Se prendete ad esempio il singolo apripista, nonché title track, quanto detto sino ad ora appare già piuttosto chiaro. Il pezzo è puro rap, quindi pienamente in scia rispetto alla storia di Lorenzo ma se si ascolta con attenzione tutto suona diverso. Il giro di chitarra scelto è in realtà un campionamento della splendida Black Water dei Doobie Brothers (band americana rock sudista che verosimilmente conoscono solo i lettori non più giovanissimi come il sottoscritto). E così il brano suona subito magicamente a stelle e strisce, già dopo le prime 10 note, pur avendo pochissimi strumenti sullo sfondo (i bassi pompati e pesanti suonano hip hop come mai ascoltato prima). Il legame col testo di questa scelta è forte, visto che parla un po’ della vita di Jova e di come sognava sin dagli esordi di trovarsi a reppare dall’altra parte dell’oceano. Anche la ballata strip down già uscita a novembre – solamente voce e chitarra acustica – Paura di niente, è un altro pezzo che stabilisce quasi un record in termini di sobrietà sonora e il risultato è che la sua bella melodia ne ha guadagnato in efficacia espressiva.

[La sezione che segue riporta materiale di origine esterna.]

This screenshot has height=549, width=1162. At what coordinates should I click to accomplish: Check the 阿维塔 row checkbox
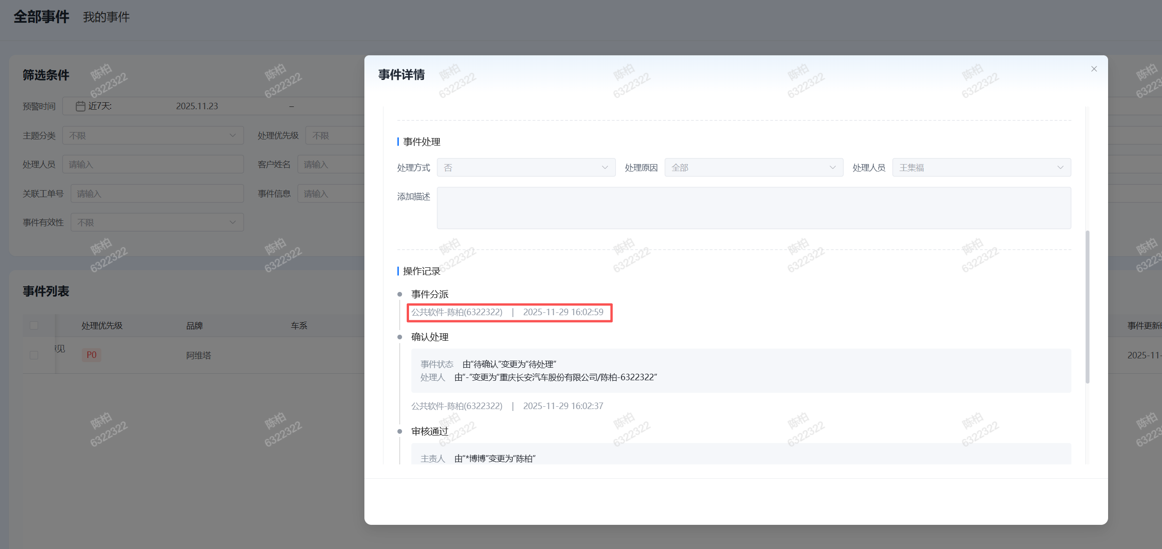point(34,355)
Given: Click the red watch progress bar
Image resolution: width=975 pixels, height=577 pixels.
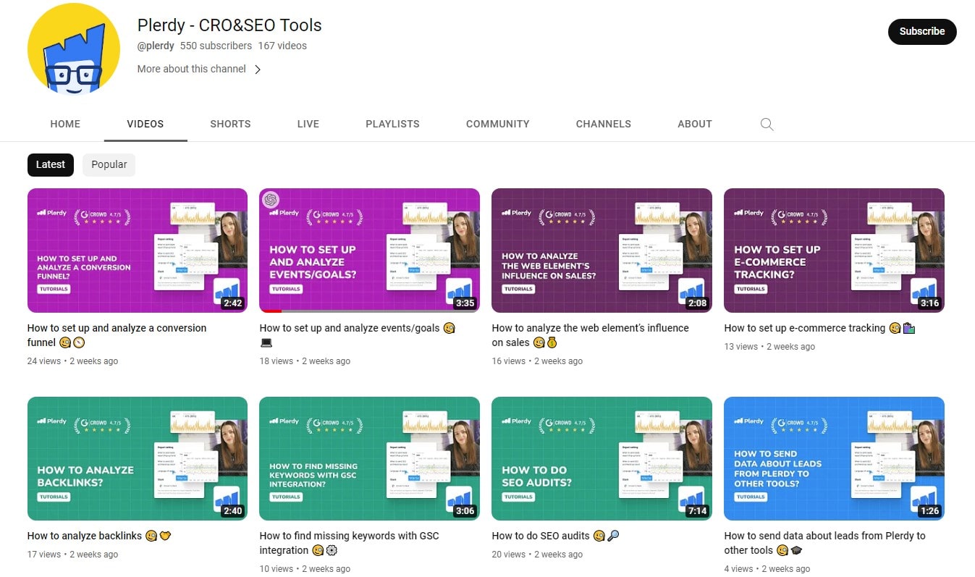Looking at the screenshot, I should coord(269,310).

Detto questo, a scanzo di equivoci, va sottolineato come questo lavoro non suoni affatto monotono o dal sound omogeneo, anzi la grande varietà di stili (c’è perfino il reggae/ska di SBAM! e il piano bar di Amoremio) che presenta è il suo prezioso DNA, ma l’essenzialità resta il fil rouge che unisce tutti e 14 gli episodi.

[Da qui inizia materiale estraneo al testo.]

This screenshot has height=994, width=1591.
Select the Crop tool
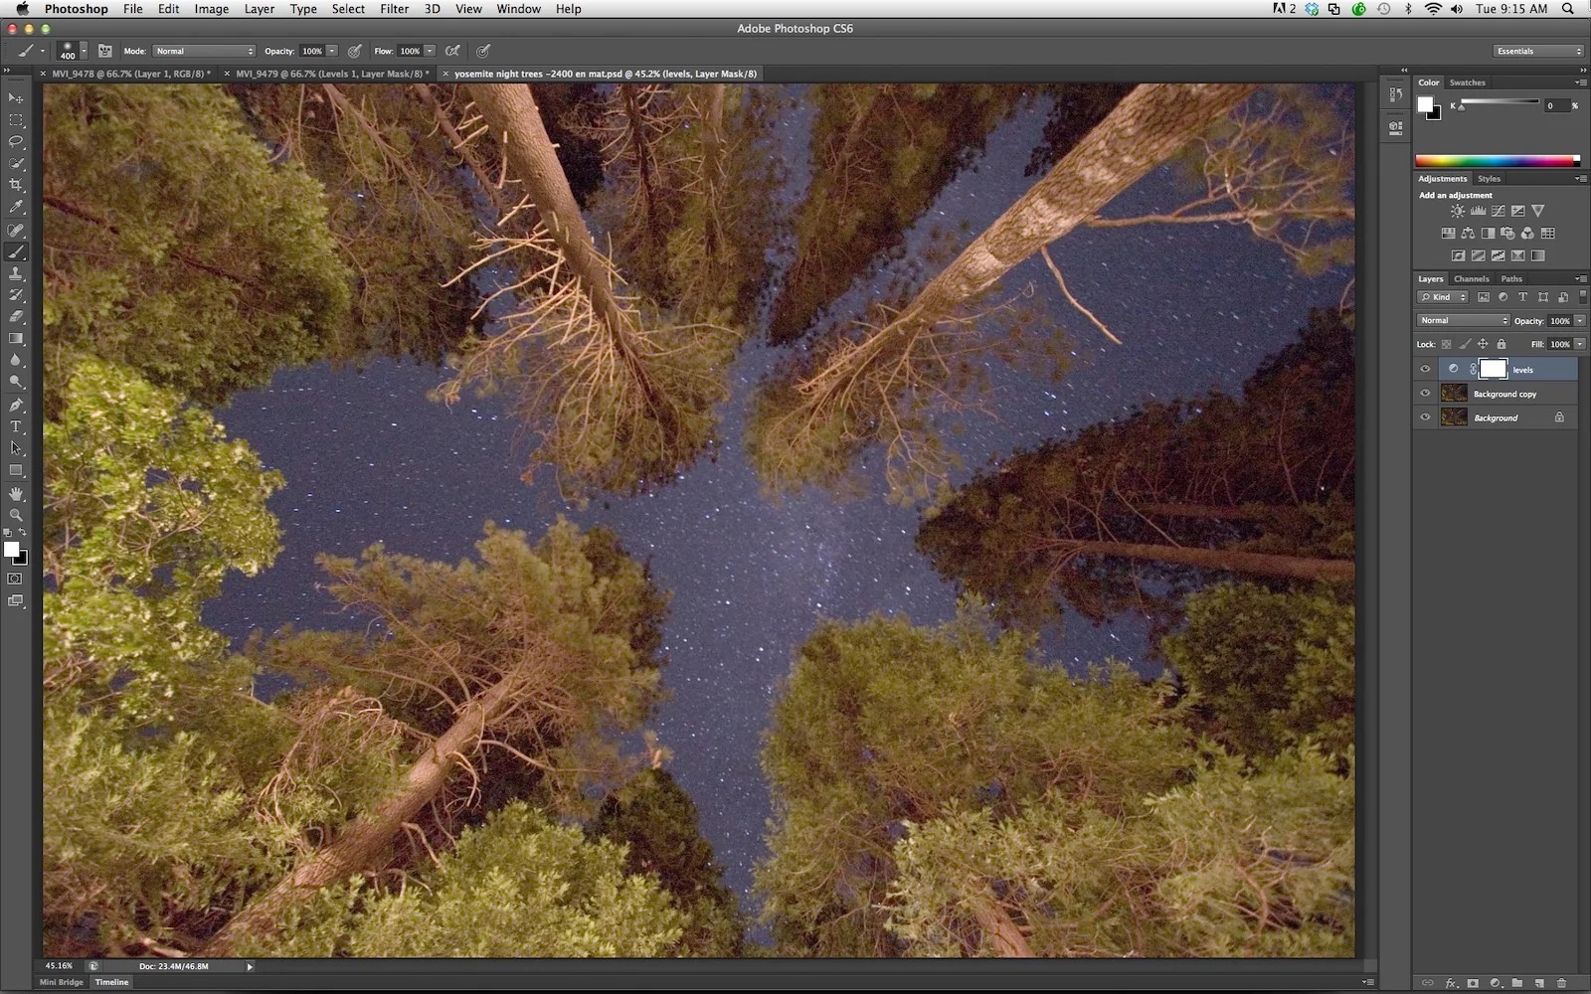click(x=16, y=185)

In Sbagliato gli archi fanno da colonna sonora alle “immagini” della storia di una coppia che vengono descritte come scene spezzettate di un film romantico. Qui, come in Chiaro di luna in un certo senso Lorenzo e il suo Guru hanno semplicemente scommesso sull’anima cantautorale che ha fatto la fortuna di successi come A Te, o Stella Cometa ed altre ballate ben note al grande pubblico, ma spogliandole il più possibile. Un po’ del funky e del ritmo che hanno contribuito a rendere Jovanotti quello che è, torna nel brano In Italia dal mood più spensierato. Il testo passa in rassegna pregi, difetti, debolezze e virtù del nostro paese col solito schema che mi piace definire “a scene a mitraglia” che è tipico del cantante nostrano. Scuramente un pezzo ottimamente riuscito. Le canzoni è quasi un pezzo dall’anima dance e forse è la più simile alla produzione passata, mentre al contrario Viva la libertà (fra i pezzi migliori in assoluto, insieme alla più morbida Ragazzini per strada) sembra quasi un inedito pezzo sudamericano, con il suono della fisarmonica che le regala un vestito estivo e spensierato. Non mi stupirei se diventasse il singolo da lanciare intorno al mese di giugno.

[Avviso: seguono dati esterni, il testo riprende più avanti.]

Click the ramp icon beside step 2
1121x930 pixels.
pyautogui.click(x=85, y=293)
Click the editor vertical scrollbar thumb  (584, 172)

Non mi dilungo ulteriormente nella descrizione analitica e chiudo dicendo che, a mio avviso, anche se Oh Vita! non dovesse raggiungere lo stesso successo dell’ultimo fortunato predecessore, Lorenzo Jovanotti ha già vinto a livello artistico. Infatti il suo istinto lo ha spinto a inseguire lo spirito (non certo al suono) degli esordi, quando dall’altra parte della consolle c’era un certo Claudio Cecchetto.
Il suo disco più maturo, senza nessun dubbio alcuno.
Jovanotti – Oh Vita!
Il suo disco più maturo, senza nessun dubbio alcuno.